Blood relations and kinship were not all-important for the way hunter-gatherer communities lived during the Stone Age in Western Europe. A new genetic study, conducted at several well-known French Stone Age burial sites, shows that several distinct families lived together. This was probably a deliberate system for avoiding inbreeding.
These findings are revealed in a new study led by researchers from Uppsala University in collaboration with several French institutions. The study is published in the journal PNAS.
In the study, the researchers have succeeded in obtaining biomolecular data from human skeletons buried at iconic sites in France, such as Téviec and Hoedic in Brittany, as well as Champigny. The remains were dated to the very last stages of the Mesolithic (approximately 6,700 years ago), when the last Western European hunter-gatherers lived, overlapping with the Neolithic, when settled farmers took over.
This is the first study analyzing the genome of several Stone Age hunter-gatherers from the same place who lived at the same time as and in the proximity of newly arrived Neolithic farming communities.
“This gives a new picture of the last Stone Age hunter-gatherer populations in Western Europe. Our study provides a unique opportunity to analyze these groups and their social dynamics,” says Professor Mattias Jakobsson from Uppsala University, who led the study.
Some 7,500 years ago, the last hunter-gatherer populations in Western Europe encountered incoming Neolithic farmers and were gradually replaced and assimilated. The coexistence of these groups has raised many questions about the extent to which they interacted.
Earlier studies, based on isotope data, have suggested that the last hunter-gatherer communities deliberately assimilated women from the Neolithic farming community. This new study shows instead that the hunter-gatherer groups mixed with other hunter-gatherer groups but not with the Neolithic farmers.

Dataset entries
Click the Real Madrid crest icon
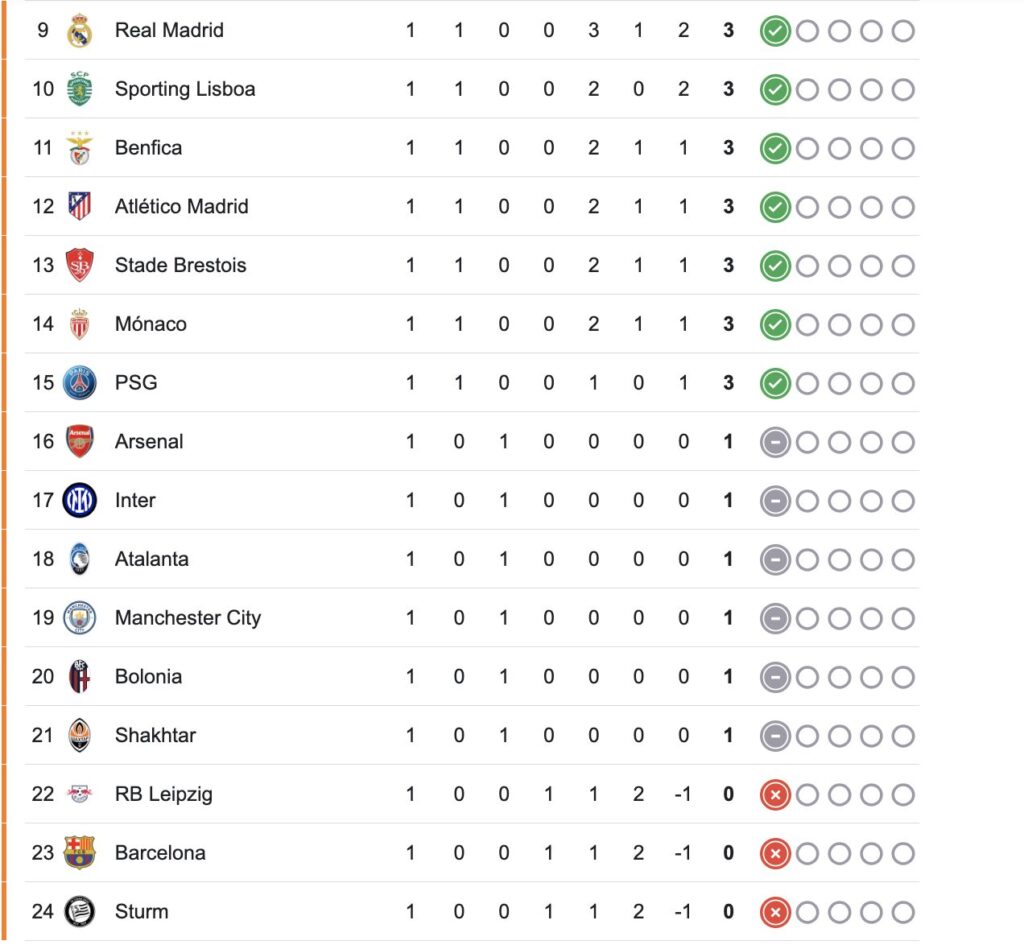 click(80, 31)
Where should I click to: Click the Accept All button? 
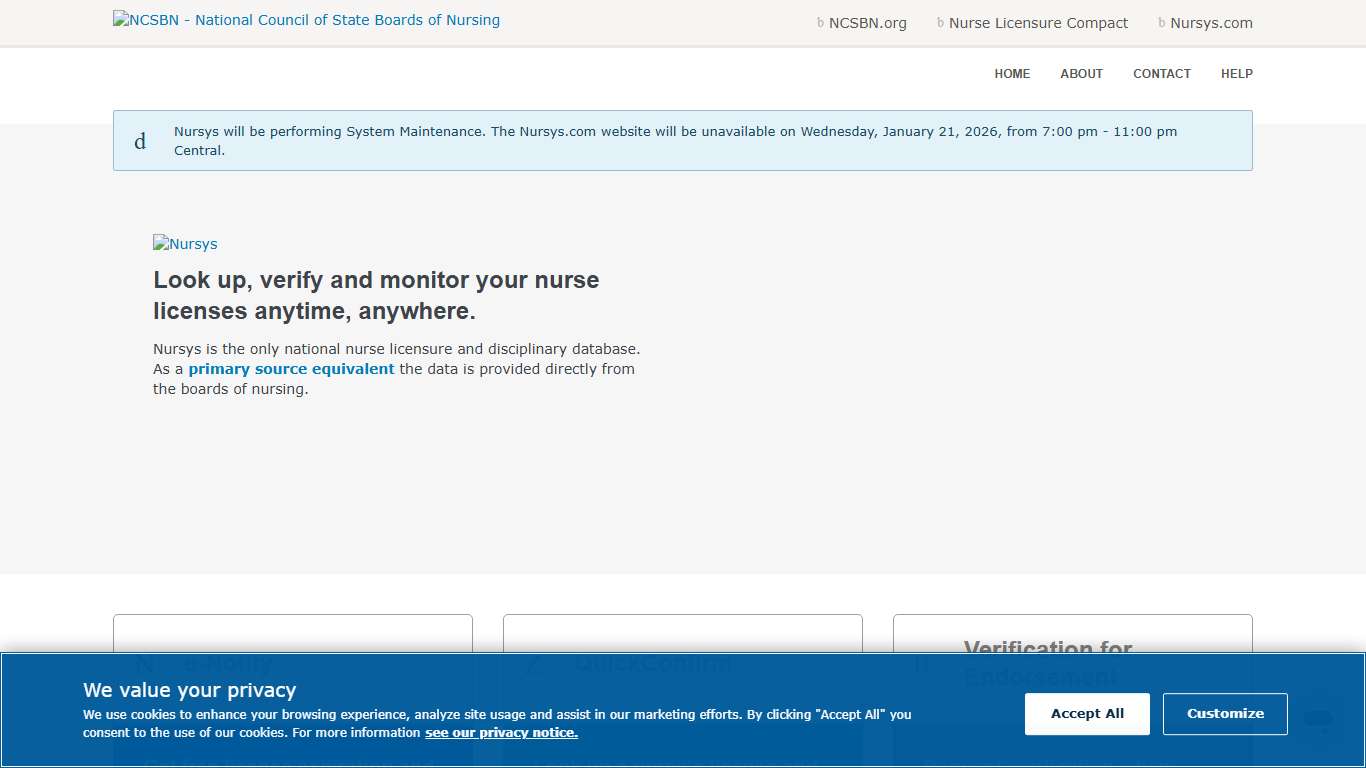(1087, 713)
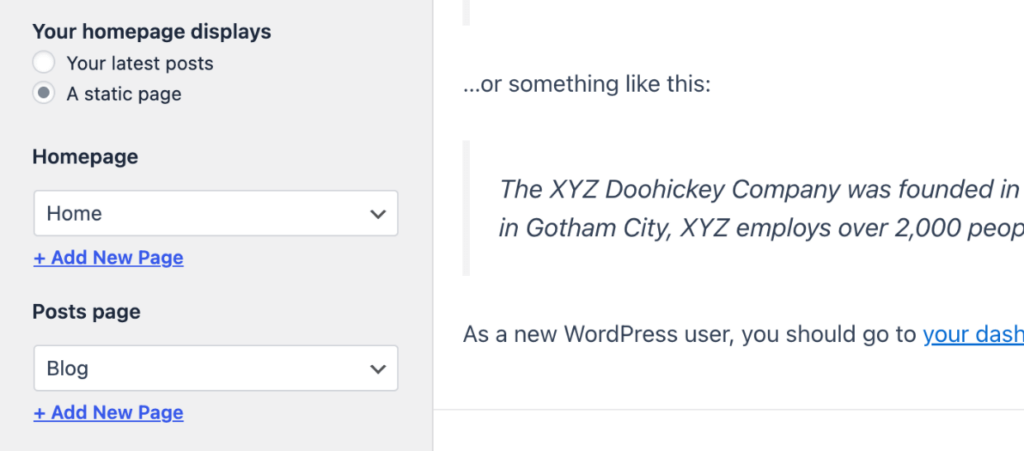This screenshot has height=451, width=1024.
Task: Click the blockquote's left border bar
Action: (466, 208)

» Task details: Pick up the article on the genetic study of Stone Age hunter-gatherers in France right after its last sentence and keep writing it. The rows above have nothing to do with what comes next.

» Output of the task:
“Our genomic analyses show that although these groups were made up of few individuals, they were generally not closely related. Furthermore, there were no signs of inbreeding. However, we know that there were distinct social units—with different dietary habits—and a pattern of groups emerges that was probably part of a strategy to avoid inbreeding,” says Luciana G. Simões, researcher at Uppsala University and first author of the study.
The research has been conducted in collaboration with researchers at several French institutions, including the University of Rennes in Brittany and the Muséum national d'Histoire naturelle (MNHN) in Paris.
The well-known sites of Téviec and Hoedic in southern Brittany contain many graves where several individuals have been buried together. This is unusual at Mesolithic burial sites. It was previously assumed that being buried together meant individuals were biologically related.
“Our results show that in many cases—even in the case of women and children in the same grave—the individuals were not related. This suggests that there were strong social bonds that had nothing to do with biological kinship and that these relationships remained important even after death,” says Dr. Amélie Vialet from the Muséum national d'Histoire naturelle.